Maringá, cidade conhecida pelo grande número de árvores, também convive com as quedas em dia de tempestade. Assim como em Londrina, a maioria das espécies já passou dos 50 anos, idade que, em se tratando da zona urbana, pode ser sinônimo de perigo. ‘‘Na floresta, uma árvore pode durar até 200 anos, mas no meio urbano, com podas constantes por causa dos fios de energia, poluição ambiental, podas de raiz para construção de calçadas e ruas, a vida útil é drasticamente reduzida’’, explica o secretário de Meio Ambiente e Agricultura do município, José Croce Filho.
  Ele explica que Maringá tem aproximadamente 100 mil árvores espalhadas pelas ruas e praças, e que uma pesquisa realizada recentemente apontou que aproximadamente 40% tem algum problema fitossanitário ou de impacto urbano que pode resultar em queda. ‘‘Recentemente, em um período de 18 horas, caíram 107 árvores na cidade, muitas delas com aparência sadia.

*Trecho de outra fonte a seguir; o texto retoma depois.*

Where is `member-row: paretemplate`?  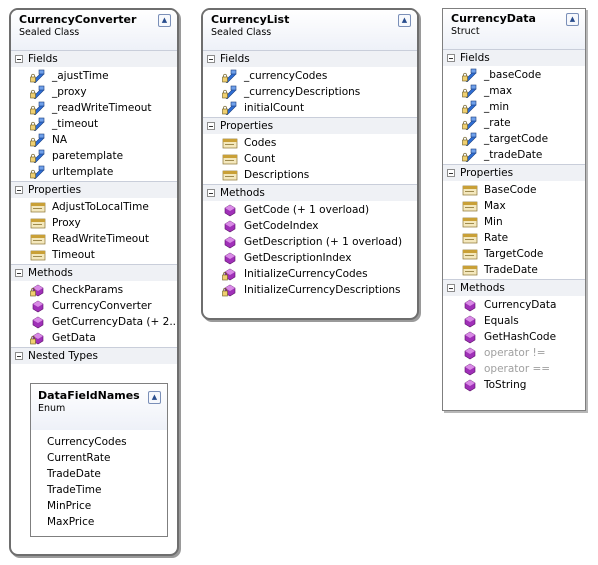
member-row: paretemplate is located at coordinates (94, 156).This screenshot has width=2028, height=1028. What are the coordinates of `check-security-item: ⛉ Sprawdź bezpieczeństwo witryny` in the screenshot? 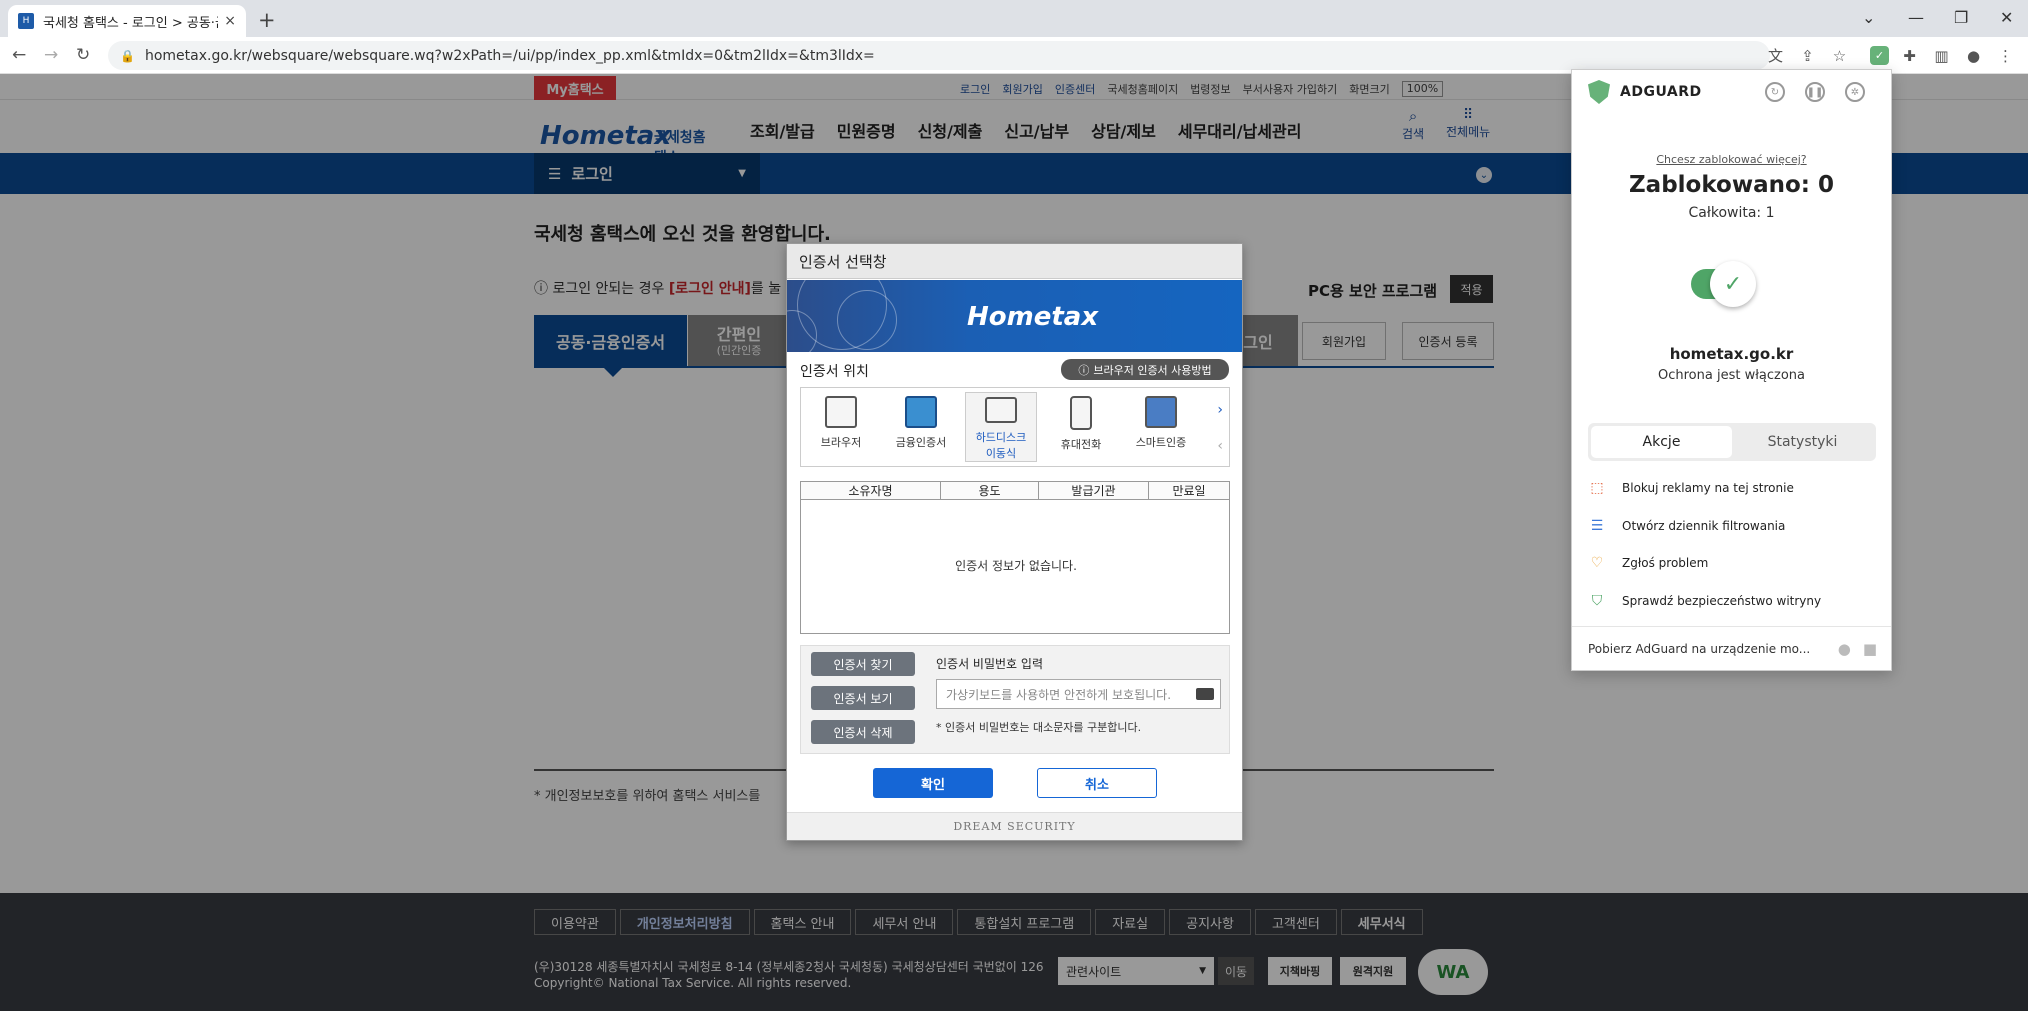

No início de fevereiro, em uma só noite caíram outras 54.’’ O secretário lembra ainda que no verão há um enfolhamento mais intenso, o que, em dias de chuva, aumenta consideravelmente o peso da árvore e favorece a queda, quando há vento forte.
A solução a longo prazo, de acordo com Croce Filho, é o replantio gradual com o uso de espécies mais adaptadas às condições da via pública.
  A Secretaria de Meio Ambiente de Maringá conta com um engenheiro agrônomo e um engenheiro florestal para fazer as vistorias das árvores da cidade. O número é considerado suficiente pelo secretário, porque o levantamento das condições de 93 mil árvores do município – feito para uma tese de doutorado – permite as vistorias direcionadas. (S. L.)